First-in-human spinal cord tumor imaging with fast adaptive focus tracking robotic-OCT

TL;DR

This paper presents the FACT-ROCT system, a real-time, high-resolution imaging tool for spinal cord tumors that improves intraoperative decision-making by enabling detailed structural and vascular imaging and tumor grading.

Contribution

The study introduces the first in situ OCT imaging of human spinal cord tumors using a novel adaptive focus tracking robotic system, enhancing intraoperative imaging capabilities.

Findings

Achieved real-time, artifact-free imaging of spinal tumors during surgery.

Demonstrated over 90% accuracy in intraoperative tumor grading.

Enabled extensive microvascular imaging within 2 minutes.

Abstract

Current surgical procedures for spinal cord tumors lack in vivo high-resolution, high-speed multifunctional imaging systems, posing challenges for precise tumor resection and intraoperative decision-making. This study introduces the Fast Adaptive Focus Tracking Robotic Optical Coherence Tomography (FACT-ROCT) system,designed to overcome these obstacles by providing real-time, artifact-free multifunctional imaging of spinal cord tumors during surgery.
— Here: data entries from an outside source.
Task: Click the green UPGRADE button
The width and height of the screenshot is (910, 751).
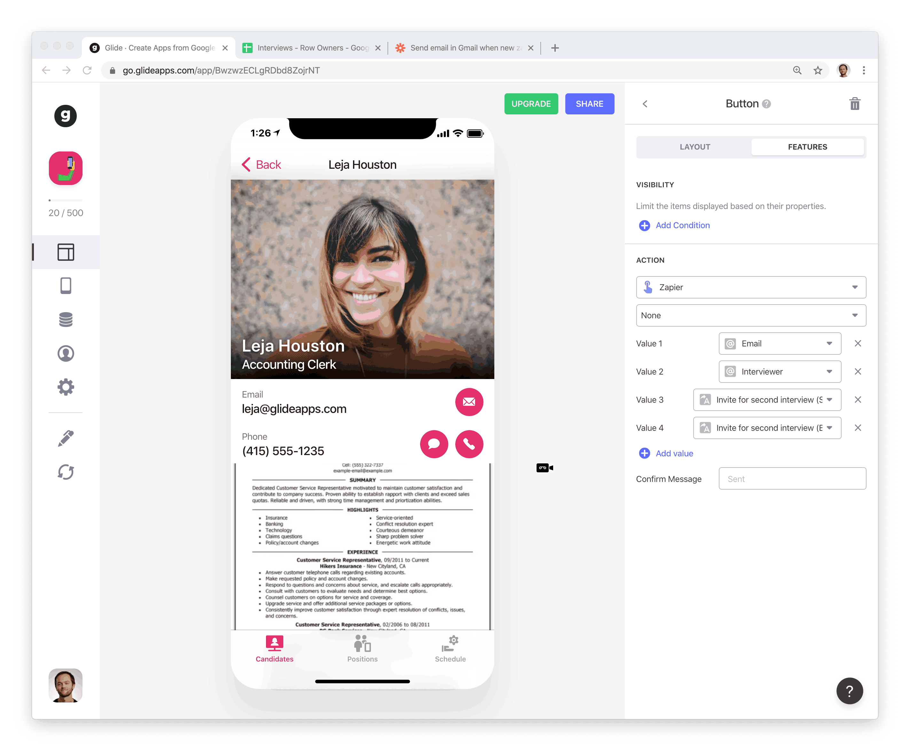Action: point(531,104)
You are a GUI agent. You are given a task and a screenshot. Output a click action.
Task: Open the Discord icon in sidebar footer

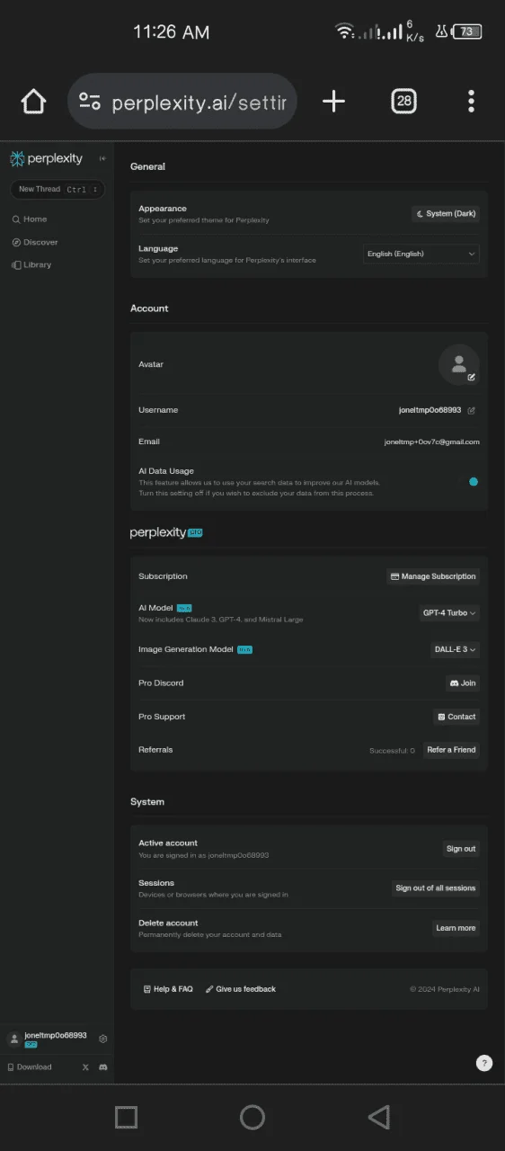(x=103, y=1067)
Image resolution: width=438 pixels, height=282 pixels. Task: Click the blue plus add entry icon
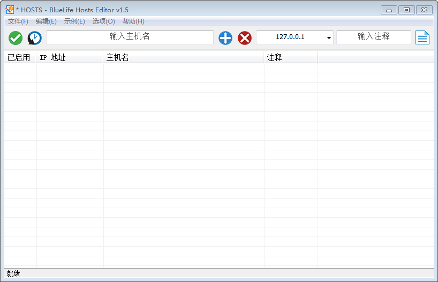(225, 38)
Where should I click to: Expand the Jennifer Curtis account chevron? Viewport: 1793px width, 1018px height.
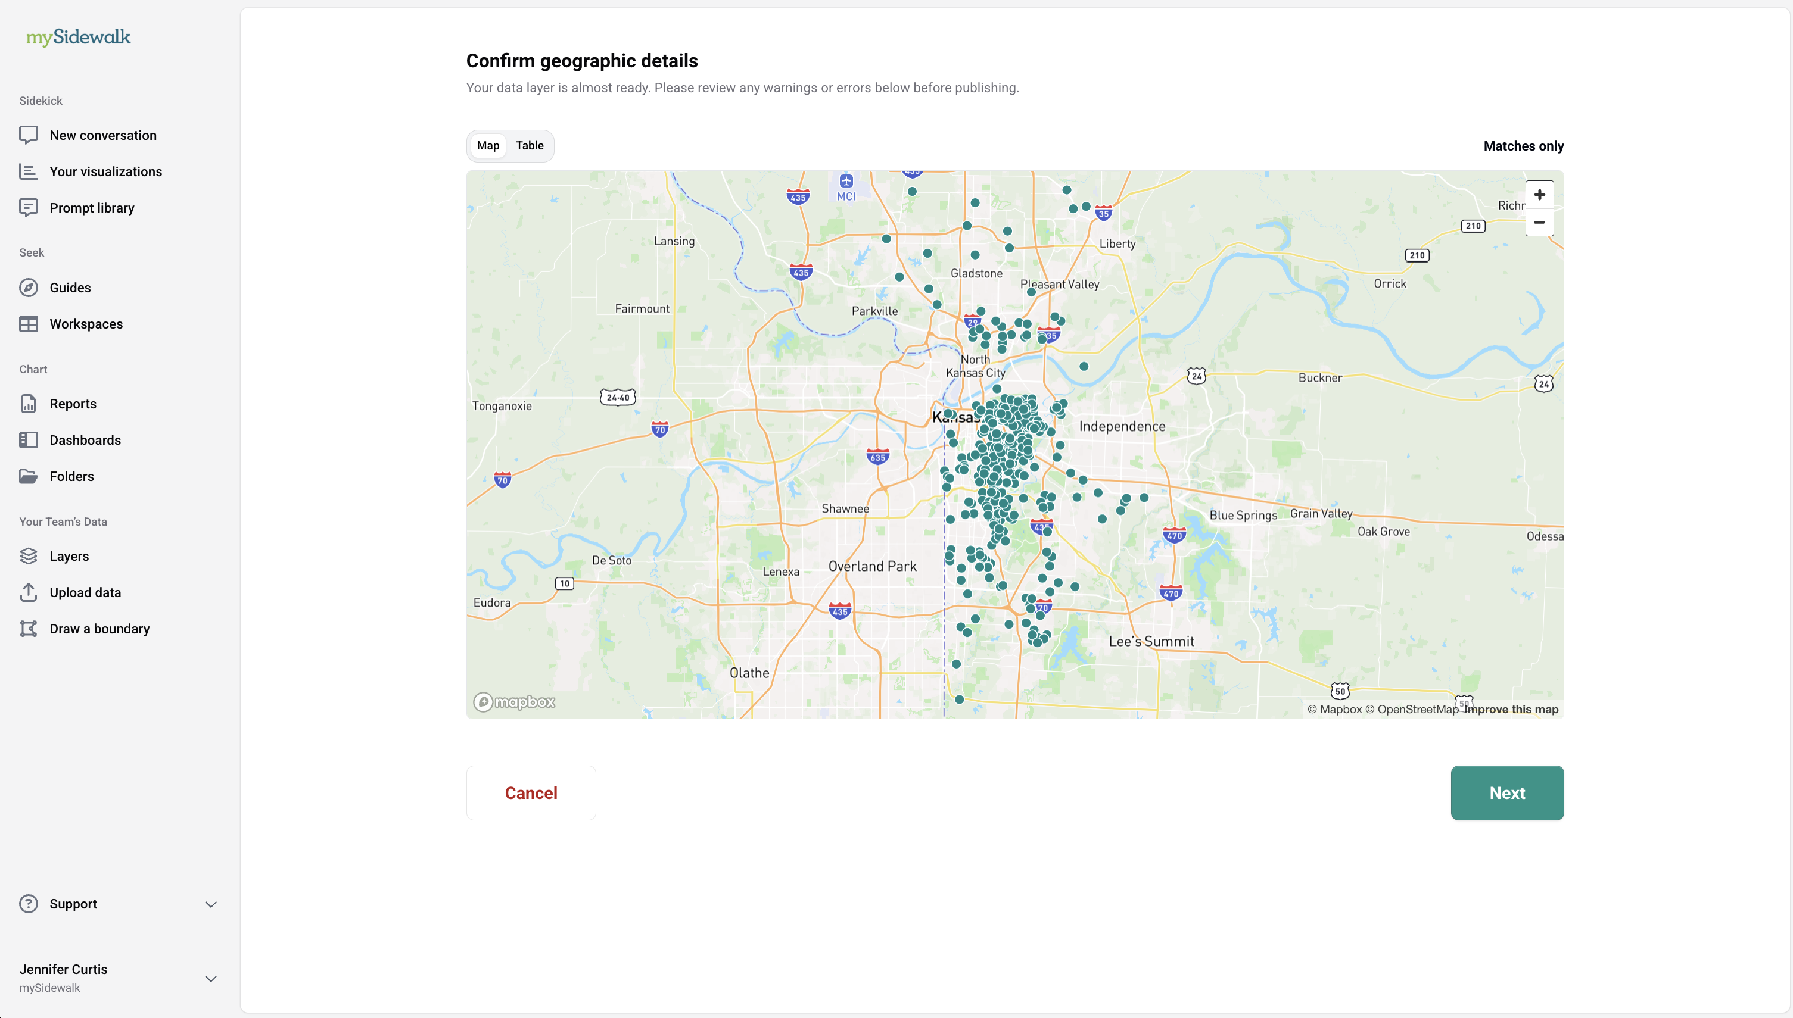(211, 978)
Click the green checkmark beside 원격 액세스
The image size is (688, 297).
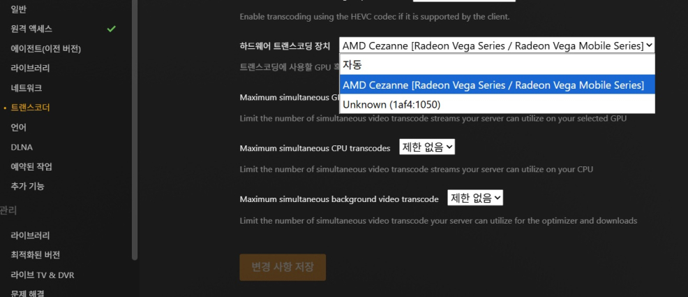click(111, 29)
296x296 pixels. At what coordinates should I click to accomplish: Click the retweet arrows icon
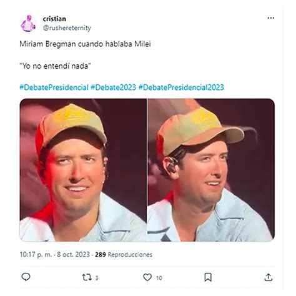tap(87, 277)
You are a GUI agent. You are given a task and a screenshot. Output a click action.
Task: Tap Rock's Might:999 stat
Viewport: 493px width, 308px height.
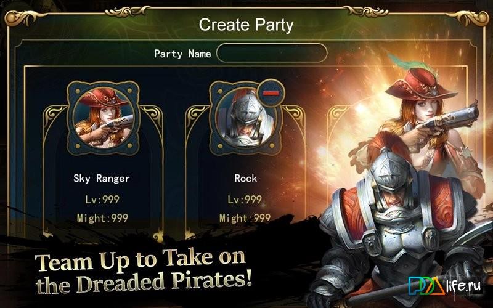pyautogui.click(x=245, y=218)
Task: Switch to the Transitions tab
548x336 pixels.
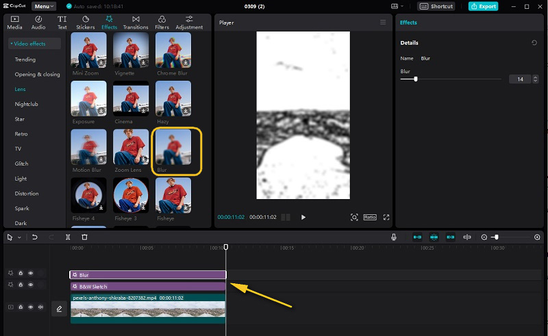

By integrating cross-scanning, adaptive focus tracking and robotics, the system addresses motion artifacts and resolution degradation from tissue movement, achieving wide-area, high-resolution imaging. We conducted intraoperative imaging on 21 patients, including 13 with spinal gliomas and 8 with other tumors. This study marks the first demonstration of OCT in situ imaging of human spinal cord tumors, providing micrometer-scale in vivo structural images and demonstrating FACT-ROCT's potential to differentiate various tumor types in real-time. Analysis of the attenuation coefficients of spinal gliomas revealed increased heterogeneity with higher malignancy grades. So, we proposed the standard deviation of the attenuation coefficient as a physical marker, achieving over 90% accuracy in distinguishing high- from low-grade gliomas intraoperatively at a threshold. FACT-ROCT even enabled extensive in vivo microvascular imaging of spinal cord tumors, covering 70 mm * 13 mm * 10 mm within 2 minutes. Quantitative vascular tortuosity comparisons confirmed greater tortuosity in higher-grade tumors. The ability to perform extensive vascular imaging and real-time tumor grading during surgery provides critical information for surgical strategy, such as minimizing intraoperative bleeding and optimizing tumor resection while preserving functional tissue.